- **YOUR OBJECTIVE**
Could you retype every line of the data underneath without altering anything?

- **DATA TO EXAMINE**
::::::

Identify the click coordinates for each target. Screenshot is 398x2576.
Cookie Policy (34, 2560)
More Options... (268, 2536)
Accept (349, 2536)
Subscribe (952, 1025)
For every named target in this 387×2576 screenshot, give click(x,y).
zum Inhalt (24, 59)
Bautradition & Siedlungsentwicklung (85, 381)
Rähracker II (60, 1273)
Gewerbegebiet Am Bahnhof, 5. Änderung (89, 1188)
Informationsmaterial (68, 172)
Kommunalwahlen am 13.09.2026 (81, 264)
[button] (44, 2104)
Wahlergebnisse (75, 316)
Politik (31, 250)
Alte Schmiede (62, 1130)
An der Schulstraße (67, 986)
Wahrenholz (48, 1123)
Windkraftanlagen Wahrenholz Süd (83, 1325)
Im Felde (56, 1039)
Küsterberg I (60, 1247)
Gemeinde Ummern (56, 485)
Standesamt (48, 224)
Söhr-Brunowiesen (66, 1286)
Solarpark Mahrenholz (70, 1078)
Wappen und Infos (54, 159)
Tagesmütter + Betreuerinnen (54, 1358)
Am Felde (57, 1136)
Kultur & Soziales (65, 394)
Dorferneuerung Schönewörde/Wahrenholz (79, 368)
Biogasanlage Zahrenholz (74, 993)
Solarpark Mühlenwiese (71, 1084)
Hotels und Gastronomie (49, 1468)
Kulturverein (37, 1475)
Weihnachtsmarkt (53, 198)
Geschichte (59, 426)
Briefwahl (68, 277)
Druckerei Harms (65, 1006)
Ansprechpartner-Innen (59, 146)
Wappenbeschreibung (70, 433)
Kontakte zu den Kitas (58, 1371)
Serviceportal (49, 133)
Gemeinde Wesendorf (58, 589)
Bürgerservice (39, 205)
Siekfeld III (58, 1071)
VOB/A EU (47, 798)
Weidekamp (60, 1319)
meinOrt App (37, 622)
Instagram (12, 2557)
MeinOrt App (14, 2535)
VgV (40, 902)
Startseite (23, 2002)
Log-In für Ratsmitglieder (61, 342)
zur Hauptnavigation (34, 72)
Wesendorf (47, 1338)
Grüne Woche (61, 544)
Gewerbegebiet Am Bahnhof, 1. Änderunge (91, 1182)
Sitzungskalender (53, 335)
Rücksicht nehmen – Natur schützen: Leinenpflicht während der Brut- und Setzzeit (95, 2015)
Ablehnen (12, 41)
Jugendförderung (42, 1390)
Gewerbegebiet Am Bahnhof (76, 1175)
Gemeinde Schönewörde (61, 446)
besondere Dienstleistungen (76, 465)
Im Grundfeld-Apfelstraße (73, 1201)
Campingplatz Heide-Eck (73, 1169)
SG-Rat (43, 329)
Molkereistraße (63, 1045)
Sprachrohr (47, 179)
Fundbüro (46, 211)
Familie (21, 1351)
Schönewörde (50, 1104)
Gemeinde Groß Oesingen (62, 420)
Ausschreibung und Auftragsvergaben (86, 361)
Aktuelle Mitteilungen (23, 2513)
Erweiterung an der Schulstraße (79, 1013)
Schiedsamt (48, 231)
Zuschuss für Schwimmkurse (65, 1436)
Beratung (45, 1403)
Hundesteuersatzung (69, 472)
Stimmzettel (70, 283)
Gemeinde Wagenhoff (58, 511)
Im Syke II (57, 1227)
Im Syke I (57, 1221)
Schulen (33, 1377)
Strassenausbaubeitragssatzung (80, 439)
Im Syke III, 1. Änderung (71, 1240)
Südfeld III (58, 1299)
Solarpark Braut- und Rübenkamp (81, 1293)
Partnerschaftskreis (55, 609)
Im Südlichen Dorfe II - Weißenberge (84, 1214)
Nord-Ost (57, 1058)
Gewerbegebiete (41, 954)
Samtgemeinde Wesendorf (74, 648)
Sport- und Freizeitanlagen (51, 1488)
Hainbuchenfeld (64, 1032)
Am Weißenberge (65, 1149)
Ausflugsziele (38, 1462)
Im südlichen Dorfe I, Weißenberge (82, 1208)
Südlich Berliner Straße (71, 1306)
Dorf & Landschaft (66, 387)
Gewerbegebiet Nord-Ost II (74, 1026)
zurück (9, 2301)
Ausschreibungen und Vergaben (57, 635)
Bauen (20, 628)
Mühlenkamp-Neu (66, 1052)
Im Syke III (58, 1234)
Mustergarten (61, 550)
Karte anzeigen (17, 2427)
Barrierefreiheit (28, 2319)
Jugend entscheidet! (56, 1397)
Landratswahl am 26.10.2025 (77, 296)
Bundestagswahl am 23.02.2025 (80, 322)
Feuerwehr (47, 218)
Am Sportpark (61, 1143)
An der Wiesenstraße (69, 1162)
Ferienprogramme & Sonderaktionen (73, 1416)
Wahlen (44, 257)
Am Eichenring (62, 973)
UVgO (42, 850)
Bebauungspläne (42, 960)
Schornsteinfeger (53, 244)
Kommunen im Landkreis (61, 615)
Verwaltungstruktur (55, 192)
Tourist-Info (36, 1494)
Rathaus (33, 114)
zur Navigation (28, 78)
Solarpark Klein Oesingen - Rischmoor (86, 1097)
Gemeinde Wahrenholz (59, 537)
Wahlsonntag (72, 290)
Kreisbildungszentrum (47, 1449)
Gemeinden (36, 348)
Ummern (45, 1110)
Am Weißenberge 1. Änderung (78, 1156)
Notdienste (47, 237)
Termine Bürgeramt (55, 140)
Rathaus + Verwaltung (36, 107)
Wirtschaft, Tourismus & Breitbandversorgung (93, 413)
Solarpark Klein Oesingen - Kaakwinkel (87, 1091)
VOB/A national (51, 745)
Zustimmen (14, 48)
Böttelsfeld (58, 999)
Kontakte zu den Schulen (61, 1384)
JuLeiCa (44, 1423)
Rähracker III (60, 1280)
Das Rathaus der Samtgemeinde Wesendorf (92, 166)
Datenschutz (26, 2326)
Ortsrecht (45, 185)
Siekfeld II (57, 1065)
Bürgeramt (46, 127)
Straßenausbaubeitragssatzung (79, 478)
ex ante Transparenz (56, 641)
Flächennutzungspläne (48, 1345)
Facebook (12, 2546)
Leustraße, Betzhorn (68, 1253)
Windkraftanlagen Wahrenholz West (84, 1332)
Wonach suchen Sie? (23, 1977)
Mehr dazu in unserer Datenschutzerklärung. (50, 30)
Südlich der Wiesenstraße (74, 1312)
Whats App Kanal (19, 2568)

::::::

- **SOLUTION FOR THIS PROBLEM**
Identify the click coordinates for each target. Screenshot is 398x2576.
Cookie Policy (34, 2560)
More Options... (268, 2536)
Accept (349, 2536)
Subscribe (952, 1025)
For every named target in this 387×2576 screenshot, give click(x,y).
zum Inhalt (24, 59)
Bautradition & Siedlungsentwicklung (85, 381)
Rähracker II (60, 1273)
Gewerbegebiet Am Bahnhof, 5. Änderung (89, 1188)
Informationsmaterial (68, 172)
Kommunalwahlen am 13.09.2026 (81, 264)
[button] (44, 2104)
Wahlergebnisse (75, 316)
Politik (31, 250)
Alte Schmiede (62, 1130)
An der Schulstraße (67, 986)
Wahrenholz (48, 1123)
Windkraftanlagen Wahrenholz Süd (83, 1325)
Im Felde (56, 1039)
Küsterberg I (60, 1247)
Gemeinde Ummern (56, 485)
Standesamt (48, 224)
Söhr-Brunowiesen (66, 1286)
Solarpark Mahrenholz (70, 1078)
Wappen und Infos (54, 159)
Tagesmütter + Betreuerinnen (54, 1358)
Am Felde (57, 1136)
Kultur & Soziales (65, 394)
Dorferneuerung Schönewörde/Wahrenholz (79, 368)
Biogasanlage Zahrenholz (74, 993)
Solarpark Mühlenwiese (71, 1084)
Hotels und Gastronomie (49, 1468)
Kulturverein (37, 1475)
Weihnachtsmarkt (53, 198)
Geschichte (59, 426)
Briefwahl (68, 277)
Druckerei Harms (65, 1006)
Ansprechpartner-Innen (59, 146)
Wappenbeschreibung (70, 433)
Kontakte zu den Kitas (58, 1371)
Serviceportal (49, 133)
Gemeinde Wesendorf (58, 589)
Bürgerservice (39, 205)
Siekfeld III (58, 1071)
VOB/A EU (47, 798)
Weidekamp (60, 1319)
meinOrt App (37, 622)
Instagram (12, 2557)
MeinOrt App (14, 2535)
VgV (40, 902)
Startseite (23, 2002)
Log-In für Ratsmitglieder (61, 342)
zur Hauptnavigation (34, 72)
Wesendorf (47, 1338)
Grüne Woche (61, 544)
Gewerbegebiet Am Bahnhof, 1. Änderunge (91, 1182)
Sitzungskalender (53, 335)
Rücksicht nehmen – Natur schützen: Leinenpflicht während der Brut- und Setzzeit (95, 2015)
Ablehnen (12, 41)
Jugendförderung (42, 1390)
Gewerbegebiet Am Bahnhof (76, 1175)
Gemeinde Schönewörde (61, 446)
besondere Dienstleistungen (76, 465)
Im Grundfeld-Apfelstraße (73, 1201)
Campingplatz Heide-Eck (73, 1169)
SG-Rat (43, 329)
Molkereistraße (63, 1045)
Sprachrohr (47, 179)
Fundbüro (46, 211)
Familie (21, 1351)
Schönewörde (50, 1104)
Gemeinde Groß Oesingen (62, 420)
Ausschreibung und Auftragsvergaben (86, 361)
Aktuelle Mitteilungen (23, 2513)
Erweiterung an der Schulstraße (79, 1013)
Schiedsamt (48, 231)
Zuschuss für Schwimmkurse (65, 1436)
Beratung (45, 1403)
Hundesteuersatzung (69, 472)
Stimmzettel (70, 283)
Gemeinde Wagenhoff (58, 511)
Im Syke II (57, 1227)
Im Syke I (57, 1221)
Schulen (33, 1377)
Strassenausbaubeitragssatzung (80, 439)
Im Syke III, 1. Änderung (71, 1240)
Südfeld III (58, 1299)
Solarpark Braut- und Rübenkamp (81, 1293)
Partnerschaftskreis (55, 609)
Im Südlichen Dorfe II - Weißenberge (84, 1214)
Nord-Ost (57, 1058)
Gewerbegebiete (41, 954)
Samtgemeinde Wesendorf (74, 648)
Sport- und Freizeitanlagen (51, 1488)
Hainbuchenfeld (64, 1032)
Am Weißenberge (65, 1149)
Ausflugsziele (38, 1462)
Im südlichen Dorfe I, Weißenberge (82, 1208)
Südlich Berliner Straße (71, 1306)
Dorf & Landschaft (66, 387)
Gewerbegebiet Nord-Ost II (74, 1026)
zurück (9, 2301)
Ausschreibungen und Vergaben (57, 635)
Bauen (20, 628)
Mühlenkamp-Neu (66, 1052)
Im Syke III (58, 1234)
Mustergarten (61, 550)
Karte anzeigen (17, 2427)
Barrierefreiheit (28, 2319)
Jugend entscheidet! (56, 1397)
Landratswahl am 26.10.2025 (77, 296)
Bundestagswahl am 23.02.2025 (80, 322)
Feuerwehr (47, 218)
Am Sportpark (61, 1143)
An der Wiesenstraße (69, 1162)
Ferienprogramme & Sonderaktionen (73, 1416)
Wahlen (44, 257)
Am Eichenring (62, 973)
UVgO (42, 850)
Bebauungspläne (42, 960)
Schornsteinfeger (53, 244)
Kommunen im Landkreis (61, 615)
Verwaltungstruktur (55, 192)
Tourist-Info (36, 1494)
Rathaus (33, 114)
zur Navigation (28, 78)
Solarpark Klein Oesingen - Rischmoor (86, 1097)
Gemeinde Wahrenholz (59, 537)
Wahlsonntag (72, 290)
Kreisbildungszentrum (47, 1449)
Gemeinden (36, 348)
Ummern (45, 1110)
Am Weißenberge 1. Änderung (78, 1156)
Notdienste (47, 237)
Termine Bürgeramt (55, 140)
Rathaus + Verwaltung (36, 107)
Wirtschaft, Tourismus & Breitbandversorgung (93, 413)
Solarpark Klein Oesingen - Kaakwinkel (87, 1091)
VOB/A national (51, 745)
Zustimmen (14, 48)
Böttelsfeld (58, 999)
Kontakte zu den Schulen (61, 1384)
JuLeiCa (44, 1423)
Rähracker III (60, 1280)
Das Rathaus der Samtgemeinde Wesendorf (92, 166)
Datenschutz (26, 2326)
Ortsrecht (45, 185)
Siekfeld II (57, 1065)
Bürgeramt (46, 127)
Straßenausbaubeitragssatzung (79, 478)
ex ante Transparenz (56, 641)
Flächennutzungspläne (48, 1345)
Facebook (12, 2546)
Leustraße, Betzhorn (68, 1253)
Windkraftanlagen Wahrenholz West (84, 1332)
Wonach suchen Sie? (23, 1977)
Mehr dazu in unserer Datenschutzerklärung. (50, 30)
Südlich der Wiesenstraße (74, 1312)
Whats App Kanal (19, 2568)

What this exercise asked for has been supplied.